Ohnehin liefert der Engländer bei hohem Tempo ein Erlebnis der besonderen Art. Der Motor rattert lauter als ein Silvesterfeuerwerk, und gegen den Fahrtwind im Morgan ist mancher Orkan nur ein laues Lüftchen.



Dabei sind die Zahlen eher nüchtern. Der vor dem Bug montierte Motorradmotor hat gerade mal zwei Zylinder und holt aus seinem imposanten 2,0-Liter-Hubraum magere 51 kW/68 PS. Mit maximal 129 Nm beschleunigt der Zweisitzer in 7,0 Sekunden aus dem Stand auf Tempo 100.

Und wo man bei den meisten Sportwagen erst so langsam etwas von der Geschwindigkeit spürt, ist beim Threewheeler schon wieder Schluss. Denn mehr als 185 km/h sind nicht drin. Und mit einem Normverbrauch von 8,1 Litern (CO₂-Ausstoss: 187 g/km) ist das Dreirad obendrein hoffnungslos ineffizient.

Doch mit dem Hintern direkt über dem Asphalt und dem Kopf ungeschützt im Wind, mit einer manuellen Schaltung, die direkter und vor allem schneller ist als jede Doppelkupplung, und mit einem Gewicht von nicht einmal 600 Kilogramm fühlt man sich in dem Dreirad so schnell, so wendig und so tollkühn wie früher die Piloten der Royal Air Force in ihren offenen Jagdflugzeugen. Kein Wunder, dass Morgan mit typisch englischem Humor gegen einen stolzen Aufpreis auch bunte Aufkleber mit den Kennzeichen historischer Flugzeuge samt dekorativer Einschusslöcher anbietet.

Komfort? Fehlanzeige!

So viel Spass der Morgan auch macht, eines kann er aber nicht einmal ansatzweise bieten: Komfort. Nicht nur, dass es kein Verdeck gibt, auch die kleine Scheibe vor dem Fahrer ist allenfalls die Andeutung eines Windschutzes. Die Heizung wird durch einen Auspuff ersetzt, der offen wie ein Ofenrohr montiert wurde und der sich über kurz oder lang jedem als bleibende Erinnerung in die Wade brennt.
..............................
> _Aufgaben_
**A)** Wie viele Zylinder hat der Motor laut dem Text über das Morgan-Dreirad?
**B)** Geben Sie aus dem Text über das Morgan-Dreirad den Abschnitt von „Doch mit dem“ bis einschließlich „Komfort? Fehlanzeige!“ wortgetreu wieder.
Die Auflistung ist vom Text über das Morgan-Dreirad unabhängiges Material.

> _Datenteil_
..............................
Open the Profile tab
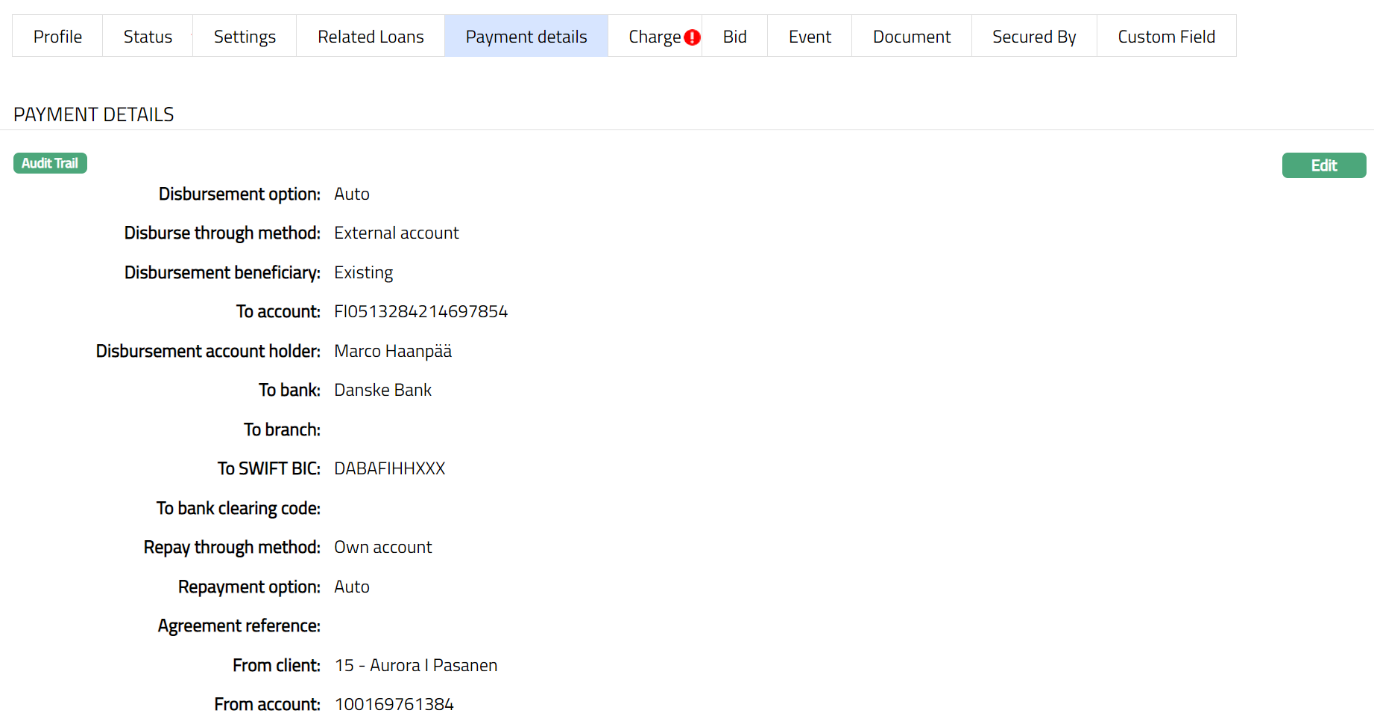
..............................
> _Lösungen_
**A)** Zwei Zylinder.

**B)**
Doch mit dem Hintern direkt über dem Asphalt und dem Kopf ungeschützt im Wind, mit einer manuellen Schaltung, die direkter und vor allem schneller ist als jede Doppelkupplung, und mit einem Gewicht von nicht einmal 600 Kilogramm fühlt man sich in dem Dreirad so schnell, so wendig und so tollkühn wie früher die Piloten der Royal Air Force in ihren offenen Jagdflugzeugen. Kein Wunder, dass Morgan mit typisch englischem Humor gegen einen stolzen Aufpreis auch bunte Aufkleber mit den Kennzeichen historischer Flugzeuge samt dekorativer Einschusslöcher anbietet.

Komfort? Fehlanzeige!